In 2020, the UCLA School of Law’s Williams Institute reported that 47% of LGBTQ adults were moderately or highly religious. This equates to 5.3 million religious LGBTQ adults in America. We cannot ignore this population.

When making the transition into young adulthood, many religious LGBTQ youth feel they must make a choice between their spiritual well-being or their queerness. As a university community interested in the success of the rising generation, we can provide support for religious queer young adults through understanding:

1. What is happening in this transition and why,

2. The well-being needs of religious queer young adults

3. Specific actions to take, regardless of personal beliefs, to support and increase the overall well-being of queer young adults in their personal religious choices.

Description

The target audience of this presentation is educators (K-12 and university), administrators, community members, and queer students. The objectives of this presentation will be to:

1. Introduce the audience to the often-hidden LGBTQ religious community,

2. Learn the interconnected dimensions of overall well-being: physical, mental, emotional, social, intellectual, and spiritual,

3. Gain insights on the conditions facing religious LGBTQ young adults when they are striking out on their own away from the home and community; independently beginning to assign meaning to their own experiences of being queer, their personal spirituality, their sense of belonging, and community,

4. Understand the harm of labeling queer people as an ideology,

5. Learn specific actions to take, regardless of personal beliefs, to increase the overall well-being of queer young adults.
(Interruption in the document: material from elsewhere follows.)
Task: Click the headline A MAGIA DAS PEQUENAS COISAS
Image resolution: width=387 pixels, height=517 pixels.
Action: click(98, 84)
This presentation will draw on evidence-based concepts and share meaningful personal experiences and insights Dr. Kitchen gained during the four years he was the president of the world-wide organization Affirmation: LGBTQ Mormons, Families & Friends. It will include lessons learned when he was invited to Brigham Young University in 2019 to help lead a roundtable discussion in ways the university could build better relations with the LGBTQ community.

Resources will be provided listing strategies in creating a safe space, specific queer led religious support groups across the country, suicide prevention resources, and mental health resources. An educator does not have to fix things in a queer person’s life, just be a part of a wider community support system to objectively listen, affirm, cast hope, and provide connections to others.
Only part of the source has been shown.